Hazel-Dawn Dumpert: So, when you were growing up in the Bay area, what drew you to art?
Agnes Lee: I was always one of those kids that drew all the time. I was really interested in the Disney movies, actually. I watched The Lion King to the point where I think I could have recited the script by heart! I just loved animated movies. And then I got really interested in anime, like, Sailor Moon was a really big part of my early years, and just drawing that style.

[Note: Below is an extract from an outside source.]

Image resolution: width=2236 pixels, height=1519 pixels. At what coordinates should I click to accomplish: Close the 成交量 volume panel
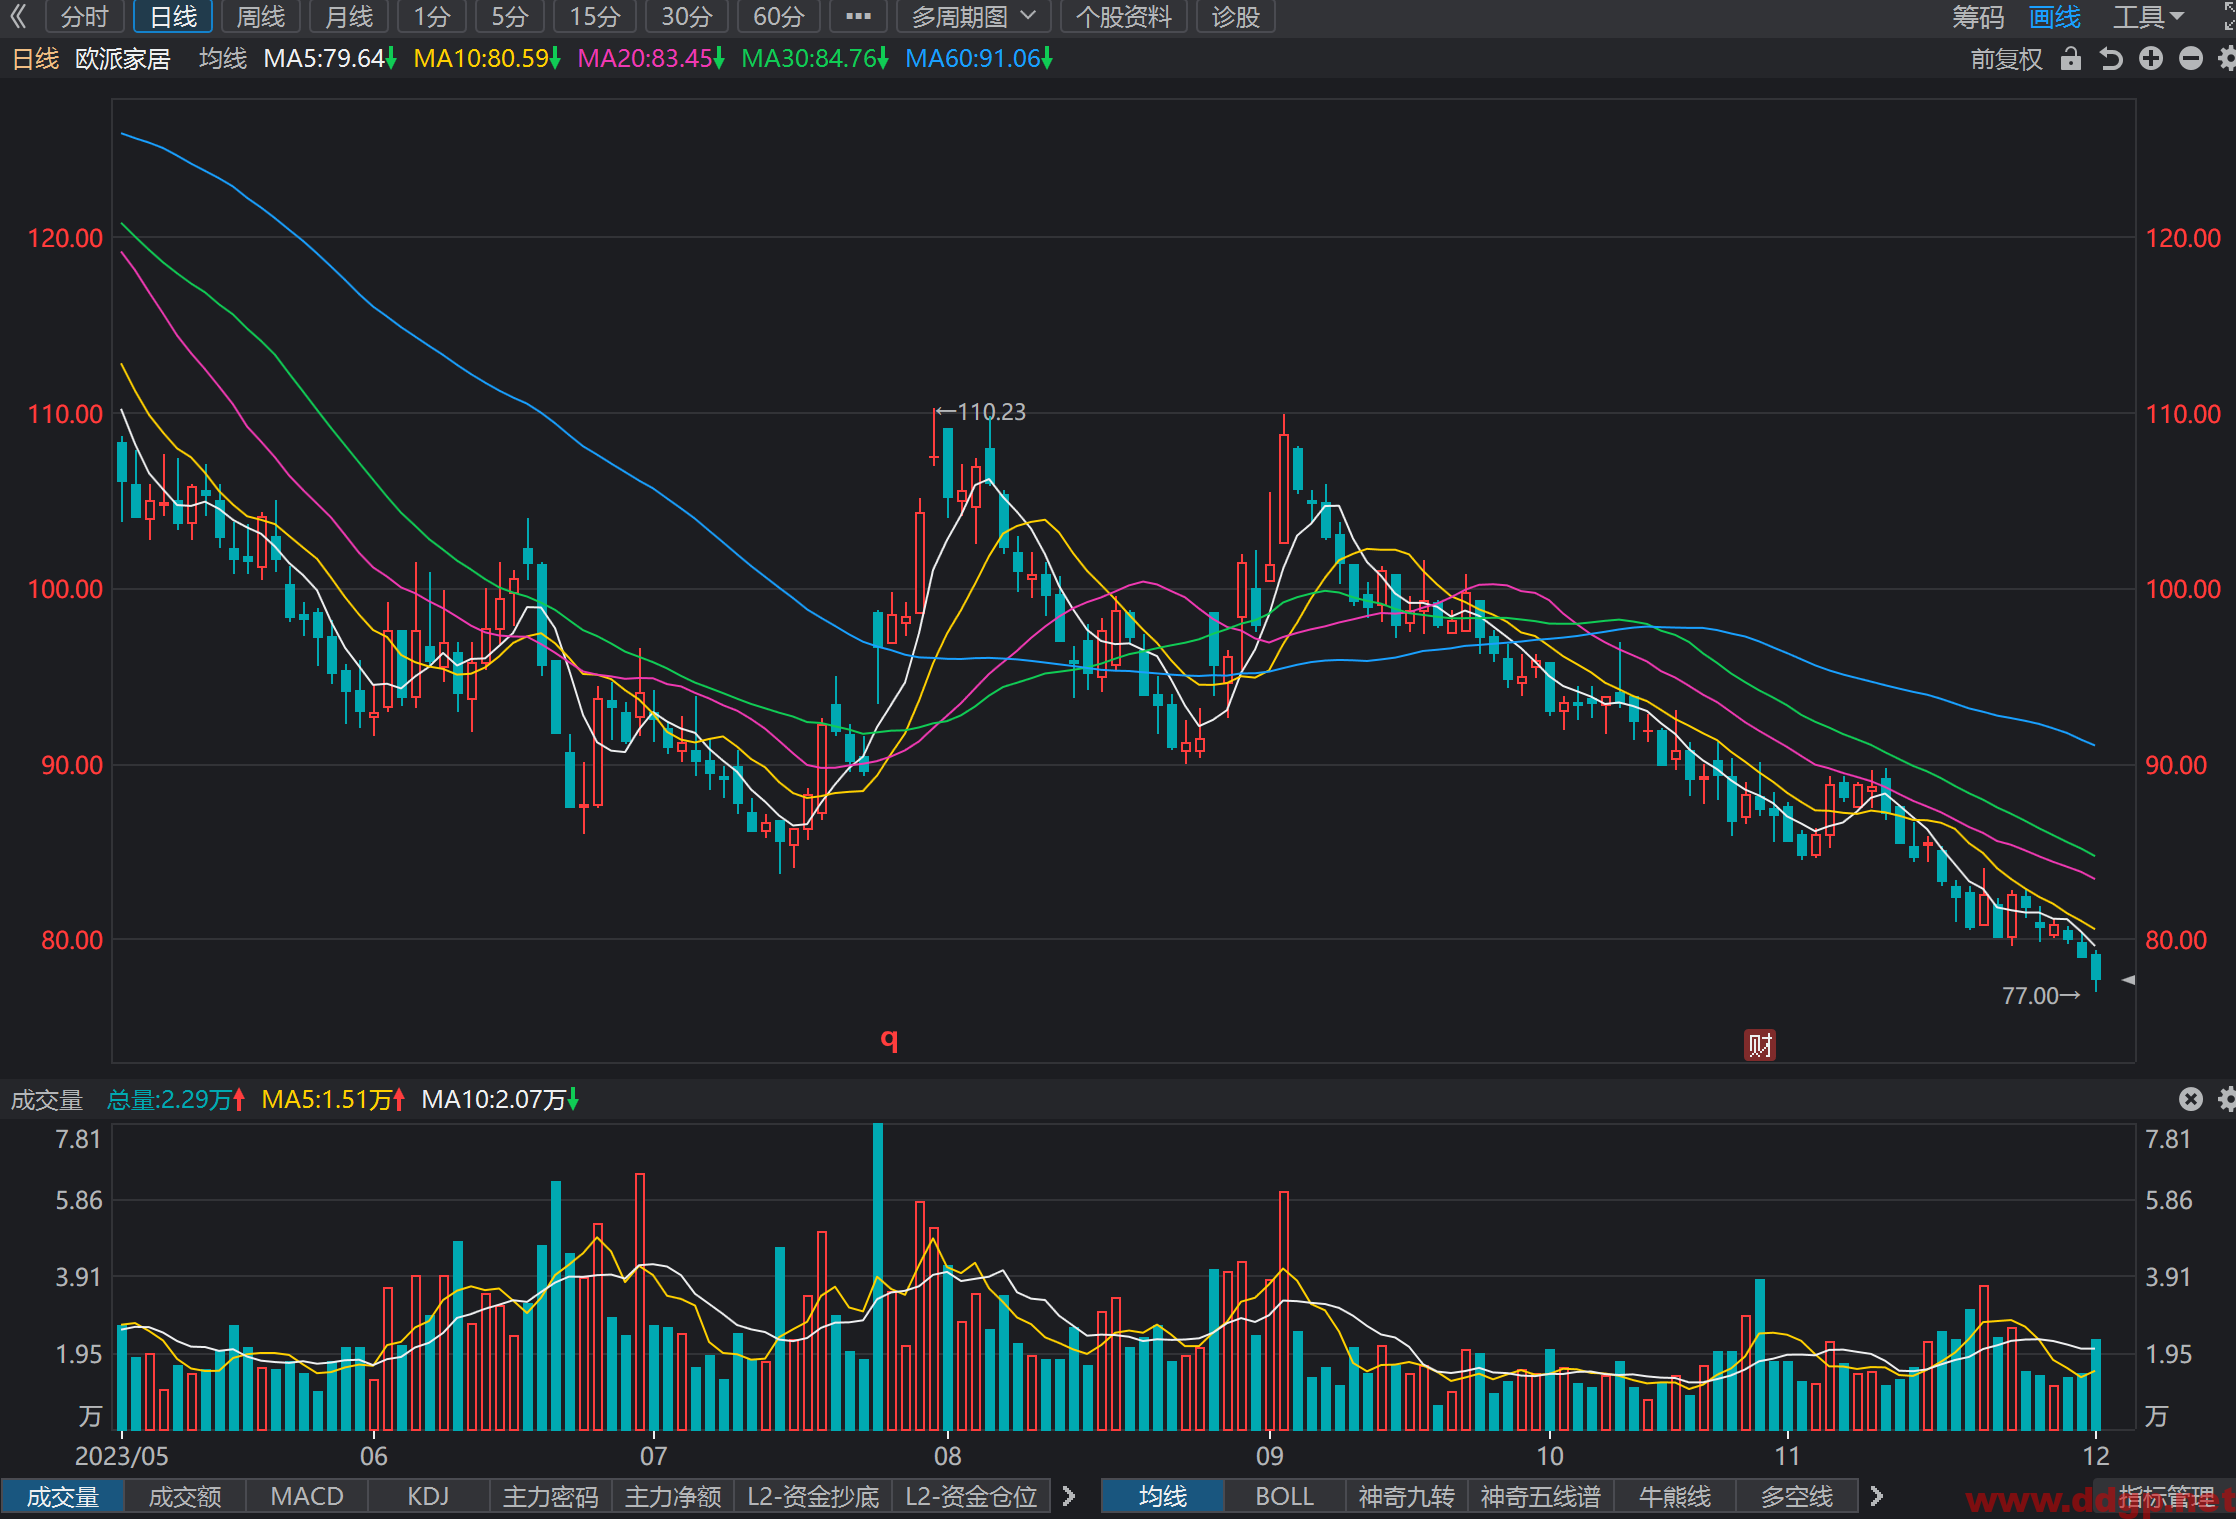tap(2191, 1100)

I wanted to pursue art but my parents were very against it, that classic story. So when I went to UC Berkeley, I was originally going to study engineering; then about halfway through I switched to art. But, Berkeley’s not exactly known for its art program, so I kinda felt like I was missing something. After I graduated, I applied to Art Center College of Design in Pasadena, and I went there for about three years and really worked on foundation skills for drawing. I was interested in editorial illustration, like, dreaming of the big life of freelancing [laughs]. I also learned about graphic design there—I felt like it was a little more of a stable route, because I took out a really big loan to go to Art Center.
After Art Center, I moved back to the Bay and worked as a fellow at Chronicle Books. I did a lot of cool stuff there; I was really interested in book design. Then from there I interned at Airbnb, and from Airbnb, I moved to contracting for Facebook. Then I decided “oh, I just really want to draw.” I was just tired of doing stuff for other people. Tech is just very heavy-handed in the Bay area, and it has a very specific style and feel, every company has their own style guide, it wasn’t so much that we could draw in our own voices, if you will. So, a former classmate and I made the big move to New York, and I freelanced for about a year and a half.
Hazel-Dawn: With who?
Agnes: I did stuff for the Times, I did one thing for The New Yorker, I did a bunch of stuff for AARP, some smaller things, Entertainment Weekly was one of them. So a lot of random publications.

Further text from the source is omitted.